◆ **Exercise requirements**
Scan the records beneath this line for the line holding "The width and height of the screenshot is (1154, 578)." and the line holding "Click the Mail", then transcribe exactly those two and all lines between.
+ + + + + + +
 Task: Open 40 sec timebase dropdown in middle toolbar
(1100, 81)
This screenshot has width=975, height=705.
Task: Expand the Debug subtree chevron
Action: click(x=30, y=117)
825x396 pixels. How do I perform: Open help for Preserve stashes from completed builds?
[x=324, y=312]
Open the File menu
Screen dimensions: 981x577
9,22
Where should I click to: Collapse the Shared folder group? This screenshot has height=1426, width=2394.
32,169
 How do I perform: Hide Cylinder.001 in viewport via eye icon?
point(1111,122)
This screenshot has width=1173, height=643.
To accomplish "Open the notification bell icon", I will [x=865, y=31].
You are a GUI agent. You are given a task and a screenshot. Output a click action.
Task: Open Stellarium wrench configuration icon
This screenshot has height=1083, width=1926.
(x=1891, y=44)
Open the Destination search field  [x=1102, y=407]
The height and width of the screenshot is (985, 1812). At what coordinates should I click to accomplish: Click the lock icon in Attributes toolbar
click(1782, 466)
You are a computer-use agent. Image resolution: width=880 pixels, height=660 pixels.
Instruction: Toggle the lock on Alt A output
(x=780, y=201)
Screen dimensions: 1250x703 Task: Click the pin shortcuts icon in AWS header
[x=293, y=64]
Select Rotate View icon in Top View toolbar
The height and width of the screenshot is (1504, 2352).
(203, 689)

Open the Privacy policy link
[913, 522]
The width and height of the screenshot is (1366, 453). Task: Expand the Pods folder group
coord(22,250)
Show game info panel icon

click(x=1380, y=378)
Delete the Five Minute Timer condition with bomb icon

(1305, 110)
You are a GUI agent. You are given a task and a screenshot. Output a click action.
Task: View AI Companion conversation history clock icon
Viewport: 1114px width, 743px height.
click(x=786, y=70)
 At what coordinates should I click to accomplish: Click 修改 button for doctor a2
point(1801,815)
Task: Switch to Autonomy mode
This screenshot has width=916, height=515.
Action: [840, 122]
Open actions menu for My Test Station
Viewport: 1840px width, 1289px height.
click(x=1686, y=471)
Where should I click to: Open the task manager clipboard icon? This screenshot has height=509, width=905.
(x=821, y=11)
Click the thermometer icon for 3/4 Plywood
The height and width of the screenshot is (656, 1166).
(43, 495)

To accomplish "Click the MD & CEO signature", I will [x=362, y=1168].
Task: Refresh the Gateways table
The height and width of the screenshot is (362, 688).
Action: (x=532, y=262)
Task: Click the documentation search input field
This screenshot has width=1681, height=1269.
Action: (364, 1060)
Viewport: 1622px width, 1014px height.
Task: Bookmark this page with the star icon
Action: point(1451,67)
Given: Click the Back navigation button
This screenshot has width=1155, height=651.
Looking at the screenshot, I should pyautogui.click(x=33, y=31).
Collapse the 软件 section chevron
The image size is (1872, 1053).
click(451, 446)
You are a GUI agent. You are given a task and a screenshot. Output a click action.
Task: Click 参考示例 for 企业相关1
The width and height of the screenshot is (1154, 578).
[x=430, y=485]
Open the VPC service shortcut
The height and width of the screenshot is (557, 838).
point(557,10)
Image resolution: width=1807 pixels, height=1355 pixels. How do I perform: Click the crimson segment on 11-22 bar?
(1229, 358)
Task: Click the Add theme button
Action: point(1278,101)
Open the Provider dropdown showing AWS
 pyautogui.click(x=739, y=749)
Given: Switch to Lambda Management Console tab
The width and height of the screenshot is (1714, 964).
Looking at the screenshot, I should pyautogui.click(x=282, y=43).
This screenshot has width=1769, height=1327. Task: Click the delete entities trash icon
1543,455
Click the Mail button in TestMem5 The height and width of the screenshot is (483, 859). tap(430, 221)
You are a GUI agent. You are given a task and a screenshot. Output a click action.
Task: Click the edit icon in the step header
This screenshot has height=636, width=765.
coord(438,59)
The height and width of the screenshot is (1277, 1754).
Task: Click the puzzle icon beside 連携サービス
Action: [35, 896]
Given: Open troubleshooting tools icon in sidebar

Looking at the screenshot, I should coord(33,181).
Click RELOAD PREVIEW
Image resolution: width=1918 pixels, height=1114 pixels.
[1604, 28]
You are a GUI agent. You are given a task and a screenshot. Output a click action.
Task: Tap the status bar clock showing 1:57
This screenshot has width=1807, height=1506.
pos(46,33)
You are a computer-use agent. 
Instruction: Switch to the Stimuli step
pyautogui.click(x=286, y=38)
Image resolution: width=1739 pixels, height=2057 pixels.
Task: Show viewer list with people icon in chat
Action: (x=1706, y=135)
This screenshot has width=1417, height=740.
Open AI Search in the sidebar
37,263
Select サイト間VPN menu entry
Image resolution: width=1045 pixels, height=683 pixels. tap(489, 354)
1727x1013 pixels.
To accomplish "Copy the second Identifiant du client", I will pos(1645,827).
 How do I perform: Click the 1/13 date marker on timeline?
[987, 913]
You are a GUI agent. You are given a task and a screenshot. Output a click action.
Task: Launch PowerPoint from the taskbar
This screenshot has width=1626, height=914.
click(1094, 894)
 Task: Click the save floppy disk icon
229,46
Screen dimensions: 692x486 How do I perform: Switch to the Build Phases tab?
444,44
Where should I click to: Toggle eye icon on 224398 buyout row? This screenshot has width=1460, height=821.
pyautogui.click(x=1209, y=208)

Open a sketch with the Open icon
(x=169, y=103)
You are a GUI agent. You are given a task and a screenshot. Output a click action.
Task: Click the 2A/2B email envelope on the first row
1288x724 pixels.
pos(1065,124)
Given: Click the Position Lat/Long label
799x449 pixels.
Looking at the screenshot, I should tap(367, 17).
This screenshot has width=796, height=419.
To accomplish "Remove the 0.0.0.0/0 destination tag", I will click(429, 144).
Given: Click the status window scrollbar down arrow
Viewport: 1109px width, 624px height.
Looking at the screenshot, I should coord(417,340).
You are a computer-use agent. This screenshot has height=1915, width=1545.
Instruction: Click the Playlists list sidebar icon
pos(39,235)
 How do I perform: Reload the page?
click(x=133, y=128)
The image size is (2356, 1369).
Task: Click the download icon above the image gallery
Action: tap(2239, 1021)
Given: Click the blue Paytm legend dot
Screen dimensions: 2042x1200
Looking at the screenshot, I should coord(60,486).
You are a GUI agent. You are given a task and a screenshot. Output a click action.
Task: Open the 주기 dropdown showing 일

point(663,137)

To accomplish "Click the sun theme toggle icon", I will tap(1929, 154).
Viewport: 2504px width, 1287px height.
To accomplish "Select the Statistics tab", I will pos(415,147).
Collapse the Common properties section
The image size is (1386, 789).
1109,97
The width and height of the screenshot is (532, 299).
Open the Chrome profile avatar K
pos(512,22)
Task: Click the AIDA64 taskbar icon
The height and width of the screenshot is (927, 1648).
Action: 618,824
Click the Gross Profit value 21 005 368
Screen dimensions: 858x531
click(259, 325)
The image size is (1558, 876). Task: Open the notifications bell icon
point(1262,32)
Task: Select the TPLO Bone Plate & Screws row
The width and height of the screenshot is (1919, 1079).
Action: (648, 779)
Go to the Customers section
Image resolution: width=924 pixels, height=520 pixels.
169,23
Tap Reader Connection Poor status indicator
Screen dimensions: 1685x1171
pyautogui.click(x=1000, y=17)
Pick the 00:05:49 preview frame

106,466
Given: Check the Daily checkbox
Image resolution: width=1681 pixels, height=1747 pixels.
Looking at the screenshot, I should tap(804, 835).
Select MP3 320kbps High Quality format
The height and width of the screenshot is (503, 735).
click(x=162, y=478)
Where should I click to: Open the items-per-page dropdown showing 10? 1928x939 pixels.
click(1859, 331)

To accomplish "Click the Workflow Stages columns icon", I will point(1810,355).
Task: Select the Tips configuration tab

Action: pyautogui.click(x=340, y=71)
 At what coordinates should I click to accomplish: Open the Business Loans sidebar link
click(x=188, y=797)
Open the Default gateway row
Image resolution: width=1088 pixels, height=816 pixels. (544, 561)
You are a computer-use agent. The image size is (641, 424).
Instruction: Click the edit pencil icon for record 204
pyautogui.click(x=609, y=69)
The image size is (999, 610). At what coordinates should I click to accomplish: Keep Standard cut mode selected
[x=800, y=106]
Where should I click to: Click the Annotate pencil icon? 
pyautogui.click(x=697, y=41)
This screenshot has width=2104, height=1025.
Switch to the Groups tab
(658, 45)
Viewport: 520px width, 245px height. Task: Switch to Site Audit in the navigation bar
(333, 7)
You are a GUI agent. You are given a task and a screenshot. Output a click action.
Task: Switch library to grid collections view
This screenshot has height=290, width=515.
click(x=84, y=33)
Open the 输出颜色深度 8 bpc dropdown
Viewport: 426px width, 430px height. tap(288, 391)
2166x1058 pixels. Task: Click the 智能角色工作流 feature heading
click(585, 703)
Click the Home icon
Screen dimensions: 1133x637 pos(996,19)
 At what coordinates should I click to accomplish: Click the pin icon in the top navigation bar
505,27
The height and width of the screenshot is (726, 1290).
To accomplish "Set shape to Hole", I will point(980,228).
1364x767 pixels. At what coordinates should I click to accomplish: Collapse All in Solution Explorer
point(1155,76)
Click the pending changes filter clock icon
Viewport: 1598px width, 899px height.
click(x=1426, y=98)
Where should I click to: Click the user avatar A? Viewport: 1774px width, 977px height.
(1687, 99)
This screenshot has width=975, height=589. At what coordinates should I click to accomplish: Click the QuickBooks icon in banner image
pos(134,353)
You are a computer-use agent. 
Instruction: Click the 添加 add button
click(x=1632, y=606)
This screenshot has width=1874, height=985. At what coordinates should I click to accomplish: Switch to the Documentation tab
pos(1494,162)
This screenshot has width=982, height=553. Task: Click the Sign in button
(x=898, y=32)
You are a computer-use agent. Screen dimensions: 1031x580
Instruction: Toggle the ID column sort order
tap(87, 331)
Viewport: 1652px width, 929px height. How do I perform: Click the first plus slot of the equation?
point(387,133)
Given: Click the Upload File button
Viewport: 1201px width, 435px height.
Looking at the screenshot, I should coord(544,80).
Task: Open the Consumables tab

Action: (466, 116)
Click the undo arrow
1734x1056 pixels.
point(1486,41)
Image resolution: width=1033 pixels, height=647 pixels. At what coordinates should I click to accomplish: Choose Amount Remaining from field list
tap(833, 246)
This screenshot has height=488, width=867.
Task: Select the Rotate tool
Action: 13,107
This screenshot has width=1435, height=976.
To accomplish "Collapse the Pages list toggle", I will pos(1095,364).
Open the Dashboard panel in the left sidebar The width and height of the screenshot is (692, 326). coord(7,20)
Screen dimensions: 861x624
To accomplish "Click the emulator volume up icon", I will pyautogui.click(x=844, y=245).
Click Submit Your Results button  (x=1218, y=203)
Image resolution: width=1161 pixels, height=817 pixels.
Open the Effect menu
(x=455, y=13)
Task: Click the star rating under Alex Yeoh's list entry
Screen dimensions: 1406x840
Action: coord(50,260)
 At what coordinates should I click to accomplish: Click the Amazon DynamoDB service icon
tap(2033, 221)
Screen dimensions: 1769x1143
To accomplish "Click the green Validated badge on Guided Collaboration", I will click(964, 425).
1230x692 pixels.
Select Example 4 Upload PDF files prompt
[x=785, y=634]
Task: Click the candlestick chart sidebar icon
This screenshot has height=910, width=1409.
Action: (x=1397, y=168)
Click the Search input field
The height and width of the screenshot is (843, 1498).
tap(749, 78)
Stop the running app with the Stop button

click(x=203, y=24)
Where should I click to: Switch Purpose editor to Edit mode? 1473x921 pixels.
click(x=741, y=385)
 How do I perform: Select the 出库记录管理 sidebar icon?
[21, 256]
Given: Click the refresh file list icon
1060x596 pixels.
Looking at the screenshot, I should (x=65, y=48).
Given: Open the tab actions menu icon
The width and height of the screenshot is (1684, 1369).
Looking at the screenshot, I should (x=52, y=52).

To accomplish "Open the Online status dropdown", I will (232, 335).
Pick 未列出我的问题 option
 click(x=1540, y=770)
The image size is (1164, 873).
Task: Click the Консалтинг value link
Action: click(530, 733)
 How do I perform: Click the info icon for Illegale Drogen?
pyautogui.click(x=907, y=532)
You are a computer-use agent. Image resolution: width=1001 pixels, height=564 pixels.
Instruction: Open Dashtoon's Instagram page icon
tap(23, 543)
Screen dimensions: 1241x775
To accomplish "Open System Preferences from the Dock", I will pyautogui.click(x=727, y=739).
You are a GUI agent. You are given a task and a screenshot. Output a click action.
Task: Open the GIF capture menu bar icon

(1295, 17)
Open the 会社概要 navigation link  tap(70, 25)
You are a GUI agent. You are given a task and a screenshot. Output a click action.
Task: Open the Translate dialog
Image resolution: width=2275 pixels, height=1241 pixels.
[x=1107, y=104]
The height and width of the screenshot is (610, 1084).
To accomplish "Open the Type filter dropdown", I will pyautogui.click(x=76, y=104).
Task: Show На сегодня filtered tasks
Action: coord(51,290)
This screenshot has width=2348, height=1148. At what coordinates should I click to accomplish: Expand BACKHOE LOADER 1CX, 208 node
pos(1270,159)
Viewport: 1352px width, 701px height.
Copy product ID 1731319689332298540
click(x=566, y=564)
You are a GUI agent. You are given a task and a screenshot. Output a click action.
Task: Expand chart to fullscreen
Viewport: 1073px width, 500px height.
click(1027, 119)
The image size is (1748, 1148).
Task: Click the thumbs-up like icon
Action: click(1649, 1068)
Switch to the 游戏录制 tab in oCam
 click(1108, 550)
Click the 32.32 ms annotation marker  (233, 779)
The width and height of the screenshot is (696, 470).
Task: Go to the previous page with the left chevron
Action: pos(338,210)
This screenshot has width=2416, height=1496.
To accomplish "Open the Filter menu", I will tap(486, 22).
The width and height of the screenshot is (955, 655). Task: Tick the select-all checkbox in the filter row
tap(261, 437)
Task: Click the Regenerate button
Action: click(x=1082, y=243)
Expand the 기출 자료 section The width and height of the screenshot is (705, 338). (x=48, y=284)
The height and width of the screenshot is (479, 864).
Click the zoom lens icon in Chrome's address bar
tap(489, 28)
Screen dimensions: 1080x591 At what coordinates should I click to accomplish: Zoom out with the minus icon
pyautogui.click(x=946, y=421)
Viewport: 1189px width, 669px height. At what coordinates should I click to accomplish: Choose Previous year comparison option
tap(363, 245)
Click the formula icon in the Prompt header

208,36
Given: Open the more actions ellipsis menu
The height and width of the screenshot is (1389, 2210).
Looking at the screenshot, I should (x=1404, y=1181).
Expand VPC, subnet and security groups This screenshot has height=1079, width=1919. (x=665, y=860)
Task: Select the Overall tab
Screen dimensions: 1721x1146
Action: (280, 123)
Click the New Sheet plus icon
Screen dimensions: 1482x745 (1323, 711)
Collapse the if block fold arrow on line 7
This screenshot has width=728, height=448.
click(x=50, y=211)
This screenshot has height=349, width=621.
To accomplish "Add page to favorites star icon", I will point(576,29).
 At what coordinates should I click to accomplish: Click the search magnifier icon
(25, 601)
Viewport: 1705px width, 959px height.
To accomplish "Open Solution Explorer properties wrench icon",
+ + + + + + +
◆ **Exercise output**
The width and height of the screenshot is (1154, 578).
[x=430, y=485]
Open the VPC service shortcut
The height and width of the screenshot is (557, 838).
point(557,10)
Image resolution: width=1807 pixels, height=1355 pixels. How do I perform: Click the crimson segment on 11-22 bar?
(1229, 358)
Task: Click the Add theme button
Action: point(1278,101)
Open the Provider dropdown showing AWS
 pyautogui.click(x=739, y=749)
Given: Switch to Lambda Management Console tab
The width and height of the screenshot is (1714, 964).
Looking at the screenshot, I should pyautogui.click(x=282, y=43).
This screenshot has width=1769, height=1327. Task: Click the delete entities trash icon
1543,455
Click the Mail button in TestMem5 The height and width of the screenshot is (483, 859). tap(430, 221)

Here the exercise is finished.